Finding all indexes of a specified character within a string

benchmark

When i benchmarked everything it seemed like regular expressions performed the best, so i came up with this

function indexesOf(string, regex) {
    var match,
        indexes = {};

    regex = new RegExp(regex);

    while (match = regex.exec(string)) {
        if (!indexes[match[0]]) indexes[match[0]] = [];
        indexes[match[0]].push(match.index);
    }

    return indexes;
}

you can do this

indexesOf('ssssss', /s/g);

which would return

{s: [0,1,2,3,4,5]}

i needed a very fast way to match multiple characters against large amounts of text so for example you could do this

indexesOf('dddddssssss', /s|d/g);

and you would get this

{d:[0,1,2,3,4], s:[5,6,7,8,9,10]}

this way you can get all the indexes of your matches in one go


function charPos(str, char) {
  return str
         .split("")
         .map(function (c, i) { if (c == char) return i; })
         .filter(function (v) { return v >= 0; });
}

charPos("scissors", "s");  // [0, 3, 4, 7]

Note that JavaScript counts from 0. Add +1 to i, if you must.


Using the native String.prototype.indexOf method to most efficiently find each offset.

function locations(substring,string){
  var a=[],i=-1;
  while((i=string.indexOf(substring,i+1)) >= 0) a.push(i);
  return a;
}

console.log(locations("s","scissors"));
//-> [0, 3, 4, 7]

This is a micro-optimization, however.
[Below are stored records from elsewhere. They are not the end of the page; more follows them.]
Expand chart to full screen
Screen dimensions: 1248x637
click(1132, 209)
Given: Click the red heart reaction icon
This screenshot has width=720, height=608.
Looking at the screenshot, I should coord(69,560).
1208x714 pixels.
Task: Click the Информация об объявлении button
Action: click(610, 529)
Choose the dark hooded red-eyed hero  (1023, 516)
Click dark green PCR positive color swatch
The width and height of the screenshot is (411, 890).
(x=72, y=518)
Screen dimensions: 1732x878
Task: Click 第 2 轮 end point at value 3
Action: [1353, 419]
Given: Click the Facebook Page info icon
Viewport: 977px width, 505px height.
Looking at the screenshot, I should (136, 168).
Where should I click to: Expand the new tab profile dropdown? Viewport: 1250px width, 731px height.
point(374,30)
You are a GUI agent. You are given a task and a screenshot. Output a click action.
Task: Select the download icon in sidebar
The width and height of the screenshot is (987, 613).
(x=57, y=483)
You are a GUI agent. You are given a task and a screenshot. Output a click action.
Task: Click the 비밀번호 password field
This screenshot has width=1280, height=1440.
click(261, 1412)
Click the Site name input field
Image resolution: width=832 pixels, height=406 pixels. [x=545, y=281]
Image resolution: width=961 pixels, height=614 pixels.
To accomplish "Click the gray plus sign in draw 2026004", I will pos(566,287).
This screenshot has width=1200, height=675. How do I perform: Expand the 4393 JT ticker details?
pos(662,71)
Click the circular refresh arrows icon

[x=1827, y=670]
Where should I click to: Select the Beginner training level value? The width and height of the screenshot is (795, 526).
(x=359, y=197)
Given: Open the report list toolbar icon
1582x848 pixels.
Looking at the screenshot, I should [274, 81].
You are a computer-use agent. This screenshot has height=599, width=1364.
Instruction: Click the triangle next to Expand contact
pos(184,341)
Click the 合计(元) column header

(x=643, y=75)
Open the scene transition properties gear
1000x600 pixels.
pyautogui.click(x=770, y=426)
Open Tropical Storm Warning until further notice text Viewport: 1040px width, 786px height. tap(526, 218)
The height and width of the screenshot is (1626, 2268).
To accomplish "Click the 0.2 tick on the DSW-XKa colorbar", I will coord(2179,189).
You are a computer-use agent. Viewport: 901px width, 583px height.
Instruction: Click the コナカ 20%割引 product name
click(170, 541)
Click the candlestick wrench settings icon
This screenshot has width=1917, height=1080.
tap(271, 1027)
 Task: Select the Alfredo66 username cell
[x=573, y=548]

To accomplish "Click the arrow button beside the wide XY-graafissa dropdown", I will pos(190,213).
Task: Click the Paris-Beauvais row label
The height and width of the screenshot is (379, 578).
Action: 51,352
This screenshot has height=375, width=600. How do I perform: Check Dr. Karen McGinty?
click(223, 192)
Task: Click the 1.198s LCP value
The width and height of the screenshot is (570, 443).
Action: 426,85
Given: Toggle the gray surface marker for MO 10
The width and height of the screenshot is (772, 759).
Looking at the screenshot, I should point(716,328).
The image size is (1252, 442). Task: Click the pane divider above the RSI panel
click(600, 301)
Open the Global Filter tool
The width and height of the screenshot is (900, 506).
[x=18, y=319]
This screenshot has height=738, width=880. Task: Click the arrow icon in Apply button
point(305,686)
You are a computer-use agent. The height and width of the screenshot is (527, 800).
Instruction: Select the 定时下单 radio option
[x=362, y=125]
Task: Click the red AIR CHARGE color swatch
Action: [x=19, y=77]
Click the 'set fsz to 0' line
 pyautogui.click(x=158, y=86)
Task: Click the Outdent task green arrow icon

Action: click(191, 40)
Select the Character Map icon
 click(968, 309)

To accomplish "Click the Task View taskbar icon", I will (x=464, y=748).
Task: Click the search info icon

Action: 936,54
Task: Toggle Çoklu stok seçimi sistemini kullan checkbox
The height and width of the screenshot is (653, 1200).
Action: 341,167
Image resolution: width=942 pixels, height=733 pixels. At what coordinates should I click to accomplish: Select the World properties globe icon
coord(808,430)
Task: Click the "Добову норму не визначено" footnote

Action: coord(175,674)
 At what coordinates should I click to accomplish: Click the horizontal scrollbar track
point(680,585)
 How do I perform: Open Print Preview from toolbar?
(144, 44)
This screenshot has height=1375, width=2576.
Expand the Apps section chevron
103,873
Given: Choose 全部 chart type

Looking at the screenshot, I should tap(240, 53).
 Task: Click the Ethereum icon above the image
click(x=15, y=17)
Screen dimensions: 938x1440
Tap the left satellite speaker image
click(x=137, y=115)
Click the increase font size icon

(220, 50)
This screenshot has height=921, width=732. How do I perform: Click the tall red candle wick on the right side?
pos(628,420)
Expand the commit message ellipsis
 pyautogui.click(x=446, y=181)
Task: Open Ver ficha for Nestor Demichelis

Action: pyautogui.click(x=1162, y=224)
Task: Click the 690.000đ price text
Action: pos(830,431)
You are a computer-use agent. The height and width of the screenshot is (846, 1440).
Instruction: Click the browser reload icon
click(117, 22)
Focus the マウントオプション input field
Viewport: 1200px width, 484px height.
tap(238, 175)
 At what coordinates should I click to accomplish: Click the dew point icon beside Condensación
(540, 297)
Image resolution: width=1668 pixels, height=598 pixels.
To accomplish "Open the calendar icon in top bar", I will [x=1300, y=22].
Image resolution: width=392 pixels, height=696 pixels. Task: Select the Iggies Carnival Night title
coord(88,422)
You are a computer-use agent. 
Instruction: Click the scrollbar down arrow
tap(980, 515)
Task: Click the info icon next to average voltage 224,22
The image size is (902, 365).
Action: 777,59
For a simple and terse loop that will be fast enough:

// Produces the indices in reverse order; throw on a .reverse() if you want
for (var a=[],i=str.length;i--;) if (str[i]=="s") a.push(i);    

In fact, a native loop is faster on chrome that using indexOf!

Graph of performance results from the link


A simple loop works well:

var str = "scissors";
var indices = [];
for(var i=0; i<str.length;i++) {
    if (str[i] === "s") indices.push(i);
}

Now, you indicate that you want 1,4,5,8. This will give you 0, 3, 4, 7 since indexes are zero-based. So you could add one:

if (str[i] === "s") indices.push(i+1);

and now it will give you your expected result.

A fiddle can be see here.

I don't think looping through the whole is terribly efficient

As far as performance goes, I don't think this is something that you need to be gravely worried about until you start hitting problems.